Speaker
Description
Time series are present in many sectors such as weather forecasting, economy, medicine, artificial intelligence, and industry. The analysis of these sets to predict unknown values of variables in a complex system requires sophisticated algorithms which require a high computational cost. Machine learning algorithms, like recurrent neural networks, lead to plausible solutions.
However, when dealing with multi-layer networks and broad series, some issues, such as overfitting and memory losses, arise. Several approaches intend to address these issues, for example, the outstanding long short-term memory cell, the gated-recurrent unit, and the echo-state network. Despite these approaches, learning from multivariate-complex systems is still difficult and requires networks with several non-linear terms that are expensive to compute on classical devices.

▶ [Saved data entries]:
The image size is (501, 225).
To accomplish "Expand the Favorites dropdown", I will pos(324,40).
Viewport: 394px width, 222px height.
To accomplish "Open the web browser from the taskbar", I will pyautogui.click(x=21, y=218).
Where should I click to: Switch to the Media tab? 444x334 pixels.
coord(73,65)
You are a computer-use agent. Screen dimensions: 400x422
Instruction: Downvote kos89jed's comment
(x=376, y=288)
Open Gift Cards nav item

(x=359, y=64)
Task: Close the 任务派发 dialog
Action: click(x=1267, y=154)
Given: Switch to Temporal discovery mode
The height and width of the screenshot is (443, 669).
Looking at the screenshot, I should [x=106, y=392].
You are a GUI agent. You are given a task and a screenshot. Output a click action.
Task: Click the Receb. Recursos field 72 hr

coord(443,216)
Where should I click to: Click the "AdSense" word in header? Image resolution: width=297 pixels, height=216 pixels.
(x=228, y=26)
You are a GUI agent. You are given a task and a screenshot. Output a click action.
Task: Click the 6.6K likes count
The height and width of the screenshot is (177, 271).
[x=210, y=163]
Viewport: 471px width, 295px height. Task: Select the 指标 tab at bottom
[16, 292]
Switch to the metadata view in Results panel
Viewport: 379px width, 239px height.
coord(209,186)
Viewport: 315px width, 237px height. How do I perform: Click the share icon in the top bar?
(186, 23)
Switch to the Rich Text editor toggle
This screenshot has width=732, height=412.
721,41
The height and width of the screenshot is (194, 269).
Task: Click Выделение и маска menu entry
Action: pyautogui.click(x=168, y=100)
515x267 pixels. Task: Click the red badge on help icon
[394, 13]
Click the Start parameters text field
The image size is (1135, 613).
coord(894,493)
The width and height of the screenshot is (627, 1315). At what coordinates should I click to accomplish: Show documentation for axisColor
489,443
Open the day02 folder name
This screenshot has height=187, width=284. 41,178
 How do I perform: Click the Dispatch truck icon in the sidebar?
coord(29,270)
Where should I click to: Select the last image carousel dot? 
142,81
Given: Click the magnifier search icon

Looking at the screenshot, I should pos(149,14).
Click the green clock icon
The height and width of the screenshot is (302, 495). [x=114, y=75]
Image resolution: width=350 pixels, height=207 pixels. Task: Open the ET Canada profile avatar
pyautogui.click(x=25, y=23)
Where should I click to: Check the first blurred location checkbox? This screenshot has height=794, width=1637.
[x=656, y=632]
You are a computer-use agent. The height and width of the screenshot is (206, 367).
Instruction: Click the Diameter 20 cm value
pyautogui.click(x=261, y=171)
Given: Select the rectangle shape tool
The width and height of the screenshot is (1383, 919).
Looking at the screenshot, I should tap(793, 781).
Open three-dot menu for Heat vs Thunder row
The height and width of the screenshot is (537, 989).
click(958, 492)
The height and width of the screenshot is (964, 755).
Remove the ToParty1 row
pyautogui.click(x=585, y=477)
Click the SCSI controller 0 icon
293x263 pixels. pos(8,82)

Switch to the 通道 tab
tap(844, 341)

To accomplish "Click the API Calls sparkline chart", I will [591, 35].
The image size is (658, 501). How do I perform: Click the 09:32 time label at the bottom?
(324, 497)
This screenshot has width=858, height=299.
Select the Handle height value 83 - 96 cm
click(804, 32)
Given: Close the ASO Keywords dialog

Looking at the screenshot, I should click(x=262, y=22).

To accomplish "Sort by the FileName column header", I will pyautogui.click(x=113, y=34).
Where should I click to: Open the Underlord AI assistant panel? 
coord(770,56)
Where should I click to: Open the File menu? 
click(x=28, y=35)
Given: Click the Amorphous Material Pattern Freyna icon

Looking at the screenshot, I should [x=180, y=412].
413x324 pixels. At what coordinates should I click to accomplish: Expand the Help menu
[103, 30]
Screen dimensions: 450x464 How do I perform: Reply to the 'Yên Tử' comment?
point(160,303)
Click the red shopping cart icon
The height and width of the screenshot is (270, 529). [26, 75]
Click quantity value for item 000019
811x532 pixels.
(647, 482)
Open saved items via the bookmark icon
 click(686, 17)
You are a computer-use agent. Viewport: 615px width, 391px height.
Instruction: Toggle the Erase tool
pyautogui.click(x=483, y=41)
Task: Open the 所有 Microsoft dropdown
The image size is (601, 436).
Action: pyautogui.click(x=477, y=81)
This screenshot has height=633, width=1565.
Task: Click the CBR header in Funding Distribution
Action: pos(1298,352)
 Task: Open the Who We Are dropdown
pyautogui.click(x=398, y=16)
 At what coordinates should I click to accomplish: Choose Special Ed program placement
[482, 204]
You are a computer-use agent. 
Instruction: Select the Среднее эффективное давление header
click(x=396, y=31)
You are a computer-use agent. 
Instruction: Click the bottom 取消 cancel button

▶ [What you will do]:
- a) Decide whether each statement below agrees with the time series description, answering yes or no and quoting the deciding words of the text. (i) Recurrent neural networks lead to plausible solutions. (ii) Overfitting and memory losses arise when dealing with multi-layer networks and broad series. (iii) Approaches such as the echo-state network have made learning from multivariate-complex systems easy.
- b) Return the stretch of the time series description from "However, when dealing" through "on classical devices.", copied word for word.
- c) Carry the time series description further, starting after its final sentence.

▶ [Results]:
- a)
(i) Yes: "Machine learning algorithms, like recurrent neural networks, lead to plausible solutions."
(ii) Yes: "when dealing with multi-layer networks and broad series, some issues, such as overfitting and memory losses, arise."
(iii) No: "Despite these approaches, learning from multivariate-complex systems is still difficult"

- b)
However, when dealing with multi-layer networks and broad series, some issues, such as overfitting and memory losses, arise. Several approaches intend to address these issues, for example, the outstanding long short-term memory cell, the gated-recurrent unit, and the echo-state network. Despite these approaches, learning from multivariate-complex systems is still difficult and requires networks with several non-linear terms that are expensive to compute on classical devices.

- c)
Quantum computation emerges as a promising tool to tackle complex problems more efficiently since it allows to directly compute highly non-linear terms in a high dimensional space without the need for exponentially scaling resources. We are currently working on a quantum recurrent neural network that consists of two entangled quantum registers, A and B. Register A exchanges information with the environment by encoding input data into quantum states and measuring qubits to obtain output data. Register B keeps a quantum state that saves information from previous inputs and outputs and is never measured. We focus our research on evaluating architectures for multivariate time series. These datasets have significant interest in the industry, where one wants to learn the correlations between multiple sensors and predict the behaviour of the production chain.
The aim is to explain this new algorithm in terms of structure, optimization, development perspectives, and performance related to classical ones.